Shoebridge describes the move to have pedal-powered hydraulics, or “cyclors,” as a decision that just seemed smart. “The feeling for that campaign was that we were behind; we were not going to catch up by sailing more or sailing better or outsailing them. We actually had to try to get ahead on the design side. That allowed us to take more risks than we would have in the past.”
The way the New Zealanders sailed the AC50 was also different.
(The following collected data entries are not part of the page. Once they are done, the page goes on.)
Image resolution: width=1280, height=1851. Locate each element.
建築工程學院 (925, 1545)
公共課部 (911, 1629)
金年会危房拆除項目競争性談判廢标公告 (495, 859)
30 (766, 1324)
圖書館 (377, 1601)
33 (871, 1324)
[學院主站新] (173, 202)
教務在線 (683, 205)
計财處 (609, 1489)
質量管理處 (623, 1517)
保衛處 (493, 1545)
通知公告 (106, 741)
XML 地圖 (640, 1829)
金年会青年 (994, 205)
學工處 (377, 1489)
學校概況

Tuke’s focus was on controlling the “flight,” the foils and ensuring that the boat maintained the right height.
“In Bermuda, I was the only one in this role; the others were helming and doing flight control as well,” Tuke says. “A flip is that all teams have dedicated flight controllers now.”
ETNZ dispatched Oracle Team USA 7-to-1. Bermuda was no cruise though; ETNZ banked the experiences of a catastrophic capsize during the second day of the challenger semifinals, and having to replace a broken wingsail immediately before another race.
Three years on, Tuke sees differences in his second campaign compared with 2017, where he and Burling had shouldered a bigger leadership role in a team with other newcomers. “A lot of guys have taken more responsibility and spread that out—coming back this time is really about building on Bermuda,” he says.
Sailing a critical regatta at home is also a rare experience for Tuke, and is something the team is careful about. “It certainly has both positives and negatives—just being aware there are differences is the first thing,” he says, but he has had practice. “The 49er World Championships were here last year after having many regattas overseas in the past 10 years, so that was about having to perform on your home turf.”
Continuity and longevity have also had other benefits for ETNZ. “You never have to start from scratch, which is a big thing,” Shoebridge says. “It takes a long time to put a team together and have it meshing well. To always have the nucleus to start with and build or manipulate it to how you want it to be is a good thing for us.”
Dan Bernasconi, head of the design team, has been instrumental in changing the way the design team works, Shoebridge says, especially with tackling the unprecedented AC75. ETNZ is not complacent about the strength of the three challengers—INEOS Team UK, newcomer American Magic, and returning challenger Luna Rossa—in the clash of the radical new AC75 foiling monohulls.
“A new class is the best opportunity for challengers, no question, because we are all starting from the same point—I don’t think there’s a huge advantage anymore,” Shoebridge says. “All of these teams started designing the day the rule came out, so they are all strong. I don’t think there’s a lot in it.”
ETNZ’s challenge, therefore, is to take those decades of lessons of defeat and success, and see whether they apply in the new, almost-aerospace era of the AC75.